Император лишь улыбнулся.
– Что ж, возможно, когда-то так и было.
Павел Петрович сидел в своей маленькой коморке на койке, взгляд потухший, словно он снова погружался в свои мысли, в странные воспоминания, приходящие к нему по ночам. Этой ночью они были особенно яркими.
Ему снова явились те тёплые дни, когда он был молодым Императором. Суматошный Петербург, вечные заботы, подписи, указы, но что важнее всего – дома ждала семья. Он помнил, как встречал свои родные покои, наполненные детским смехом.
Вспоминался его старший сын, Сашенька. Как Павел Петрович смотрел на него с гордостью, как с самого детства он был настоящим наследником, воплощением его надежд и мечт. Саша был первым, кому он передал знания, кто разделял с ним всю тяжесть короны. Часто, возвращаясь домой, он видел, как сын резво бегает по дворцу, носит свои первые военные эполетты, делает свои первые шаги в правлении.
– Александр, – тянул он к нему руки, когда тот приходил к нему в кабинет, – ты будешь великим.
Он знал это, чувствовал, и в этих воспоминаниях не было ни капли сомнений. Помнил, как наивно он доверял своему первенцу, как гордился каждым его успехом, каждое слово хвалил. Его сердце переполняло тепло, когда он вместе с детьми гулял по паркам, обучал их, а те весело скакали вокруг, выкрикивая слова, которые он учил их с гордостью.

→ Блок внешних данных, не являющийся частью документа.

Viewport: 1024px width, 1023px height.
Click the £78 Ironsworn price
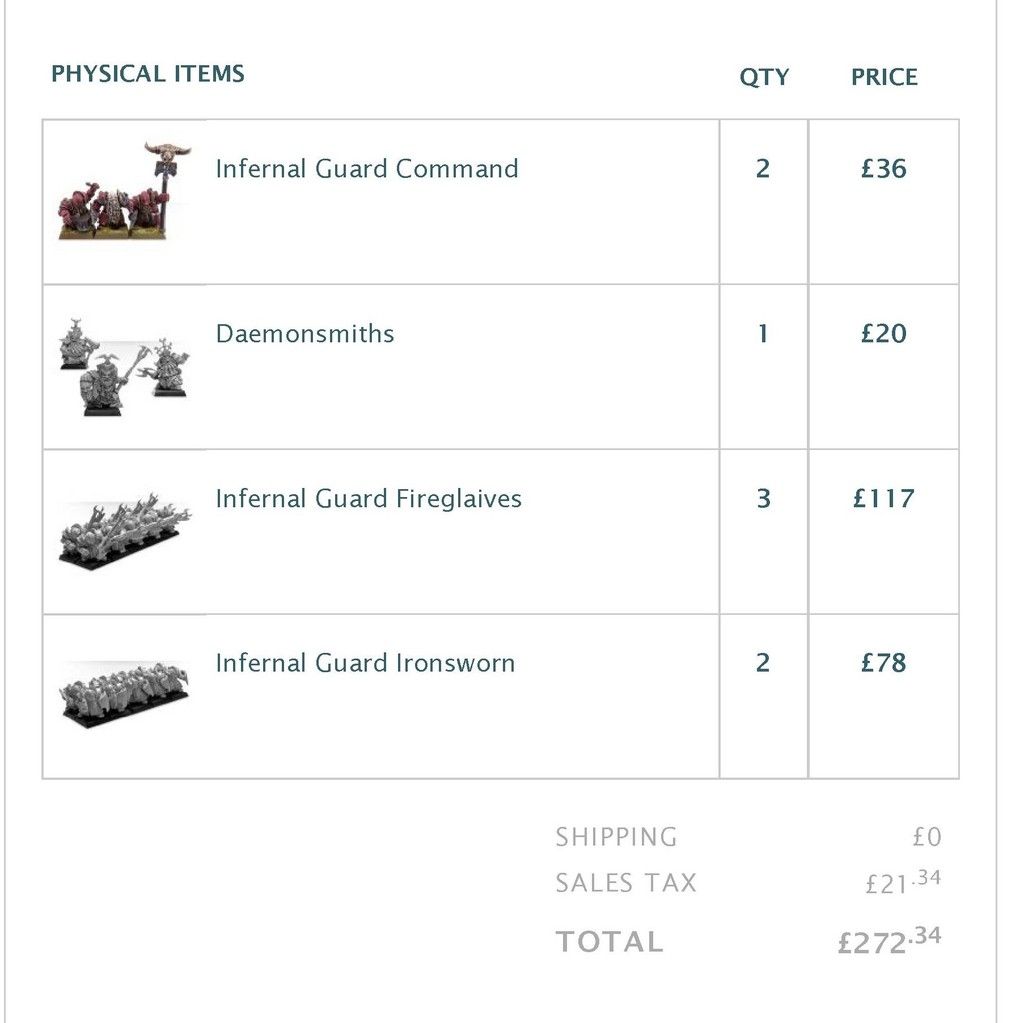click(884, 663)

И вот, сидя на троне своей семьи, в окружении этих маленьких и таких же великих людей, Павел чувствовал свою силу, свою значимость.

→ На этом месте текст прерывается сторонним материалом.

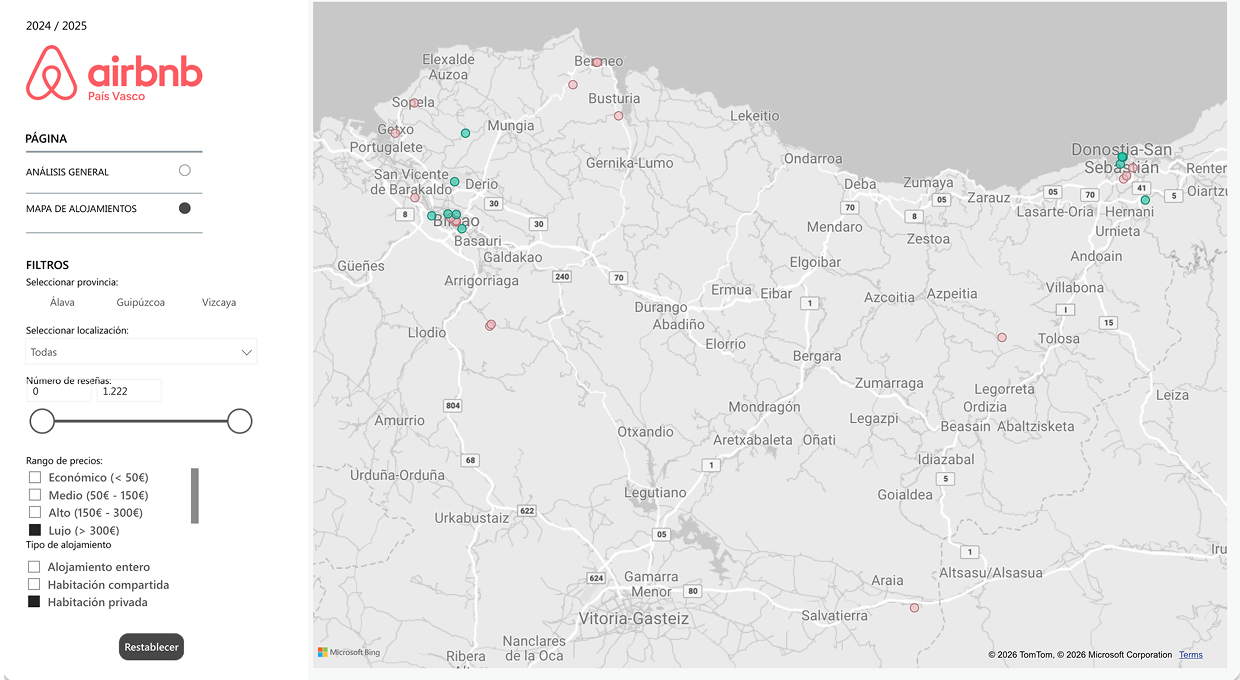Check the Medio (50€ - 150€) option
This screenshot has height=680, width=1240.
coord(33,495)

Но вот снова реальность вернулась. Он открыл глаза и оглядел свою коморку в больнице. Мир был жесток. В этой тускло освещённой комнате он сидел на маленькой узкой койке, его ноги свисали, не помещаясь в этой бедной, неуютной больничной обстановке. Потолок едва не касался его головы, а сама комната напоминала клетку, которая лишала его пространства, свободы, привычного величия.
Лампа на тумбочке тускло горела, отражая свет на старом планшете, который лежал на краю кровати. Ему не хватало воздуха, но ещё больше не хватало того, что он когда-то имел – семьи, царства, людей, которые смотрели на него с восхищением и страхом одновременно.

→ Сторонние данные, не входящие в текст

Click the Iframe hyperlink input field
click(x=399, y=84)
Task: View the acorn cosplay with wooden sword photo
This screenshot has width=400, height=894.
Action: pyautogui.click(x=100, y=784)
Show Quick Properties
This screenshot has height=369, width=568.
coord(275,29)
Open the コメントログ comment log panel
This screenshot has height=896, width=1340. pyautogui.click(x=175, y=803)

Теперь же он был всего лишь санитар, которого никто не знал. Никаких политических интриг, никаких семейных бесед, только пустые, безликие стены больницы и старый планшет с непонятными записями, которые ещё предстояло разгадать. Но в его груди всё ещё горело желание, жгучая уверенность, что где-то там, на горизонте, была его Империя, его власть. И он не собирался останавливаться.